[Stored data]
+ + +

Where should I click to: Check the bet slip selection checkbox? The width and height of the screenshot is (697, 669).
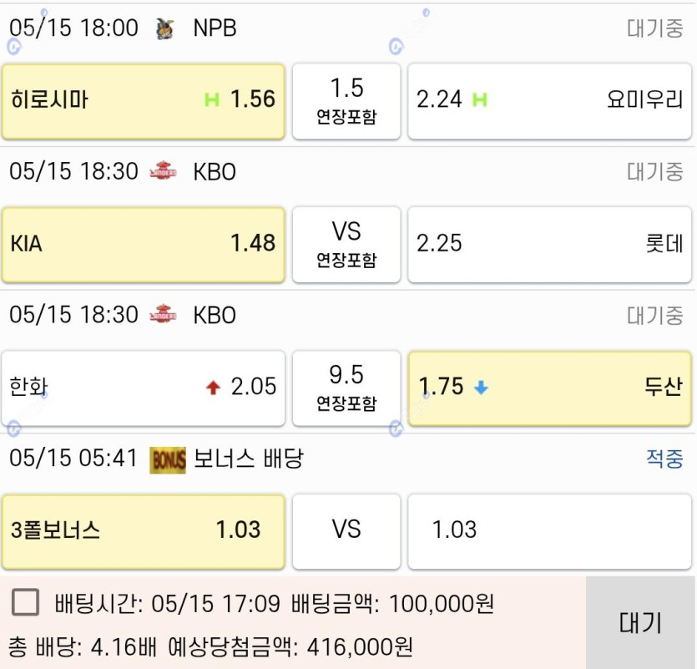[x=26, y=602]
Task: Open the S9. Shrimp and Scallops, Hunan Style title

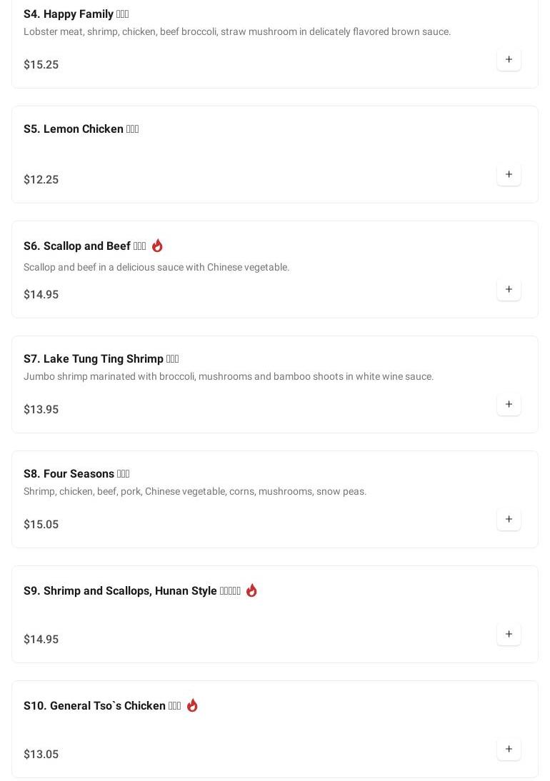Action: 131,591
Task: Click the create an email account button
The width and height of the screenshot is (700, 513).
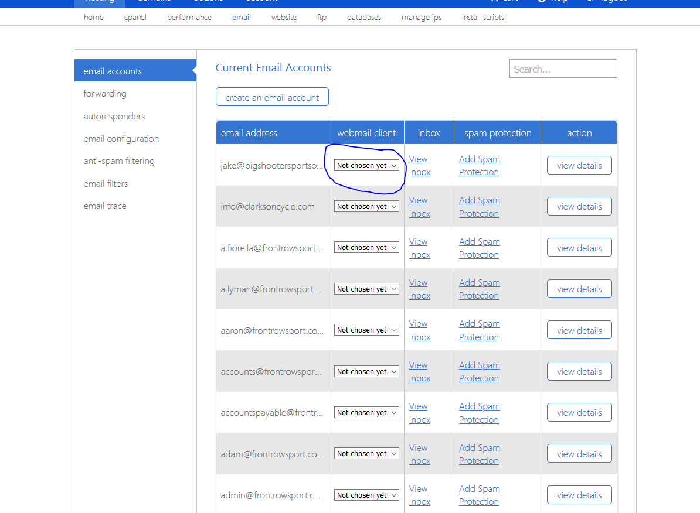Action: tap(272, 97)
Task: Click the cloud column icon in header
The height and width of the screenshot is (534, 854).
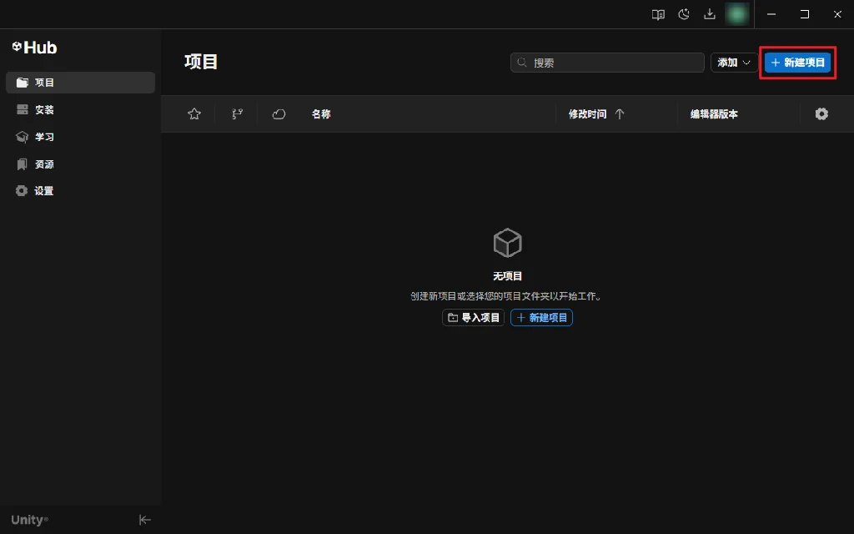Action: pos(279,114)
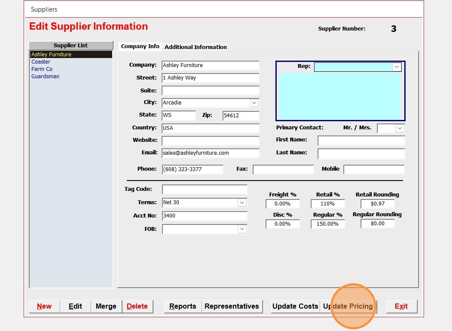Click the New supplier button

44,306
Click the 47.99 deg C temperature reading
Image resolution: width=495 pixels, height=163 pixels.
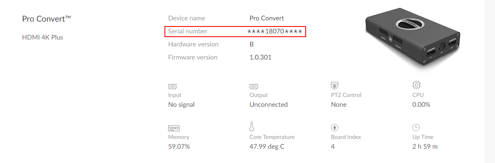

+ + +

▶ **Your goal**: All of the data needs repeating exactly, but the pictures do not.

▶ **Your response**:
Where should I click to: Check the bet slip selection checkbox? The width and height of the screenshot is (697, 669).
[x=26, y=602]
Task: Open the S9. Shrimp and Scallops, Hunan Style title

Action: 131,591
Task: Click the create an email account button
The width and height of the screenshot is (700, 513).
Action: tap(272, 97)
Task: Click the cloud column icon in header
The height and width of the screenshot is (534, 854).
Action: pos(279,114)
Click the New supplier button

44,306
Click the 47.99 deg C temperature reading
Image resolution: width=495 pixels, height=163 pixels.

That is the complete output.